La Fiscalía Provincial de Las Palmas ha decidido llevar a los tribunales el nombramiento de Carmen Gloria Rodríguez como jefa del Departamento de Recursos Humanos de la Autoridad Portuaria de Las Palmas, un puesto que ocupa desde 2017. El Ministerio Público aprecia indicios de un posible delito de prevaricación administrativa y ha acordado presentar una denuncia ante la Sección de Instrucción del Tribunal de Instancia de Las Palmas de Gran Canaria para que abra diligencias previas.
El decreto de la Fiscalía, fechado el 16 de septiembre, sitúa en el centro de la investigación a Luis Ibarra, entonces presidente de la Autoridad Portuaria y responsable de la resolución que culminó con el nombramiento. También aparecen como investigados Rodríguez Torres y Salvador Capella, cuya posible participación deberá esclarecerse ahora en sede judicial. La decisión de la Fiscalía no implica que exista una condena ni una declaración de culpabilidad, sino que considera que existen indicios suficientes para trasladar el asunto a un juzgado.

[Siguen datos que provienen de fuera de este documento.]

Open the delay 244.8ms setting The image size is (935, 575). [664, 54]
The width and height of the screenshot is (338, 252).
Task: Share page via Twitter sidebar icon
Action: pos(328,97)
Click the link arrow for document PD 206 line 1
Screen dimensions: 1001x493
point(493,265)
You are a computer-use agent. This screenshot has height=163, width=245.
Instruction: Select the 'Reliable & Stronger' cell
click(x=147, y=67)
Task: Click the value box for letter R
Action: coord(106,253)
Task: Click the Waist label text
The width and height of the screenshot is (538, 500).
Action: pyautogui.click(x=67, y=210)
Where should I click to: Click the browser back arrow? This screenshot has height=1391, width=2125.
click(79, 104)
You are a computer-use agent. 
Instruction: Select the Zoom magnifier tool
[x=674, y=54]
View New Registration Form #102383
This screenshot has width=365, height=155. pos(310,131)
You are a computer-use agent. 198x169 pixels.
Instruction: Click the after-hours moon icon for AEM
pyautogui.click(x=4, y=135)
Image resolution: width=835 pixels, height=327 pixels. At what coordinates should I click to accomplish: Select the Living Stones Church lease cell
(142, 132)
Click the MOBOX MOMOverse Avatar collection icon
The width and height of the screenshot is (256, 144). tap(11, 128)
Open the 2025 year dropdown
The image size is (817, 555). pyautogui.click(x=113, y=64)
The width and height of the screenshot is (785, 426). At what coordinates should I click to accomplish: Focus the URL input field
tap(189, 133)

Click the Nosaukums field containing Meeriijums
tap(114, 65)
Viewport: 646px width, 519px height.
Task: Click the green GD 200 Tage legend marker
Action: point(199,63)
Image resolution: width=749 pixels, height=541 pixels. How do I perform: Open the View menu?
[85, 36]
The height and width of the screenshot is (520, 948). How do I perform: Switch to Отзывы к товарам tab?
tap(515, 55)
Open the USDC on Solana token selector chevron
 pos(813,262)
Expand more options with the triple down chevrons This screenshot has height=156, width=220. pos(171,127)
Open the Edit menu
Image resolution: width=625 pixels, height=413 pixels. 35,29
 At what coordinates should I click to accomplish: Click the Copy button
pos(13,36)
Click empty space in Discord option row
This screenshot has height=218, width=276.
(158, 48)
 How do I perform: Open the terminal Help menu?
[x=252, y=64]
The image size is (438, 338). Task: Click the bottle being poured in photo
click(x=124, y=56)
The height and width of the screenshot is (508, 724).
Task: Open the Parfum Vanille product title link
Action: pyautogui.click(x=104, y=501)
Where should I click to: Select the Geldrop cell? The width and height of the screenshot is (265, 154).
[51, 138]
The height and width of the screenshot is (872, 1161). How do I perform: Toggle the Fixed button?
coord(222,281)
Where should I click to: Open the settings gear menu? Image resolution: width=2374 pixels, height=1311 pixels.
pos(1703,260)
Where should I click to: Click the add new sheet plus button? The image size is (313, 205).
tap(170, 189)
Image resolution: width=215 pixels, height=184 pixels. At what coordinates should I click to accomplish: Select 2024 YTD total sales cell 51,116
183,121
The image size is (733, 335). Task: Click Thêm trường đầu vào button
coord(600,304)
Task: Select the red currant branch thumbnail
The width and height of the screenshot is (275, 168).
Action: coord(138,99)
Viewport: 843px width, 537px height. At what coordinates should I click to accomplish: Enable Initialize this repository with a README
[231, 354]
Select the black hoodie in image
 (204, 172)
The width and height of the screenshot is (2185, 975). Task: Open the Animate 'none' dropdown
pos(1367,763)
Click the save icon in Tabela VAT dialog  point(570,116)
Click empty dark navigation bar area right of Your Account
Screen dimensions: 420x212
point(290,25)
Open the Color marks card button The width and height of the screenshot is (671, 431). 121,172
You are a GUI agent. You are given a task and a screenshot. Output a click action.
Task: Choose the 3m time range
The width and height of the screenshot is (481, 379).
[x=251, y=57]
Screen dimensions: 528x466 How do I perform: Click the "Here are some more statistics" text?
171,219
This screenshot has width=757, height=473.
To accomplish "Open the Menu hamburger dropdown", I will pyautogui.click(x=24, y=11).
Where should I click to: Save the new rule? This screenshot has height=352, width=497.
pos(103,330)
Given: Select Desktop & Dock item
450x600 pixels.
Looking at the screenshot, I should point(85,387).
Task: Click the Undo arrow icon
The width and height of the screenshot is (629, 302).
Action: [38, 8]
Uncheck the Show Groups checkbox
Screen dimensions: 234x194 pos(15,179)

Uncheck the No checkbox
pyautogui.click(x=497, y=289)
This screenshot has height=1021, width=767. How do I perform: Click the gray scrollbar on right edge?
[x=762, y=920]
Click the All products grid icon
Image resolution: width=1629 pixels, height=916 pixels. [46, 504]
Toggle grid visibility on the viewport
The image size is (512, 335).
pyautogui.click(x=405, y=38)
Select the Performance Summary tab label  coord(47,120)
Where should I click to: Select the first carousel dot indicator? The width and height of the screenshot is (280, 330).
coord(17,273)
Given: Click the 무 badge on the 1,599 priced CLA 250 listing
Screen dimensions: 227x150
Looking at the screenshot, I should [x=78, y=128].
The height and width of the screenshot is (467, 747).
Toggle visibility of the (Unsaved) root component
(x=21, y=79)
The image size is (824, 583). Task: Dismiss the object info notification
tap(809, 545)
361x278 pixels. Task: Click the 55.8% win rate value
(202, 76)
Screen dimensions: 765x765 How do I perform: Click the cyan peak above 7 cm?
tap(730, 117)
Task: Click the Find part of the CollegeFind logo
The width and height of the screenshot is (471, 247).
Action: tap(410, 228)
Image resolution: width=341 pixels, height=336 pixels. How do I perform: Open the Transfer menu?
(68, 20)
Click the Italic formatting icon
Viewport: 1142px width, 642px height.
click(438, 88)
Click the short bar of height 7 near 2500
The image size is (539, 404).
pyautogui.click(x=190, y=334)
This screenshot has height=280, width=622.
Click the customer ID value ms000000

La clave del caso está en cómo se cubrió una de las jefaturas más relevantes de la estructura de la Autoridad Portuaria. La Fiscalía sostiene que el nombramiento se realizó sin el procedimiento selectivo que correspondía y, por tanto, sin permitir que otras personas que reunieran los requisitos pudieran concurrir al puesto.
Una denuncia
Las diligencias de investigación tienen su origen en una denuncia presentada ante la Fiscalía por una persona cuya identidad no es necesario revelar. Según recoge el decreto, durante el proceso electoral para elegir al comité de empresa en 2023, el denunciante tuvo conocimiento de la situación laboral de Rodríguez Torres y comenzó a cuestionar la forma en la que había accedido seis años antes a la jefatura de Recursos Humanos.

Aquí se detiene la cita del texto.